>> begin
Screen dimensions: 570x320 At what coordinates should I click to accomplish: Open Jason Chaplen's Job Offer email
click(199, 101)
>> end
>> begin
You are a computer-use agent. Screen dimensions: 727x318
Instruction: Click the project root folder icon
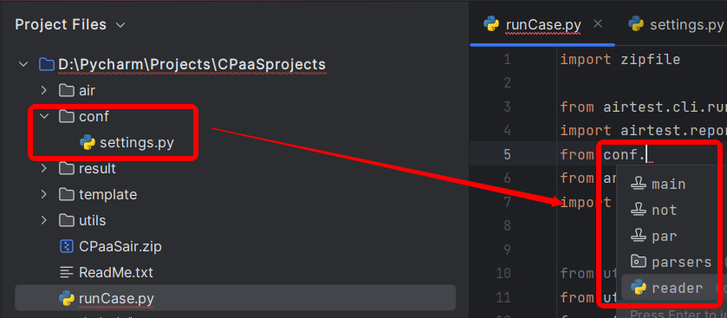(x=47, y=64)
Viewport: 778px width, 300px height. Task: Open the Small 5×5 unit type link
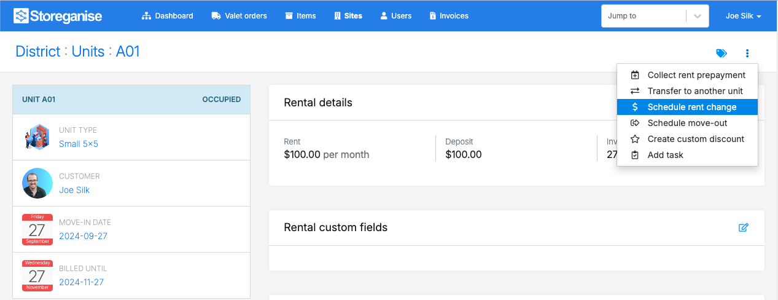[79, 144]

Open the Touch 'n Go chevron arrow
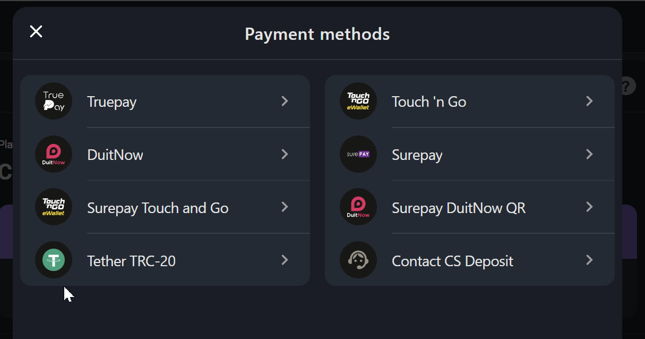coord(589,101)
>> end
# Task brief
Retype the data from the line containing "You are a computer-use" up to and including the line containing "coord(589,101)", leaving the pictures out of your answer.

# Response for this exercise
You are a computer-use agent. Screen dimensions: 727x318
Instruction: Click the project root folder icon
(x=47, y=64)
Viewport: 778px width, 300px height. Task: Open the Small 5×5 unit type link
[79, 144]

Open the Touch 'n Go chevron arrow
coord(589,101)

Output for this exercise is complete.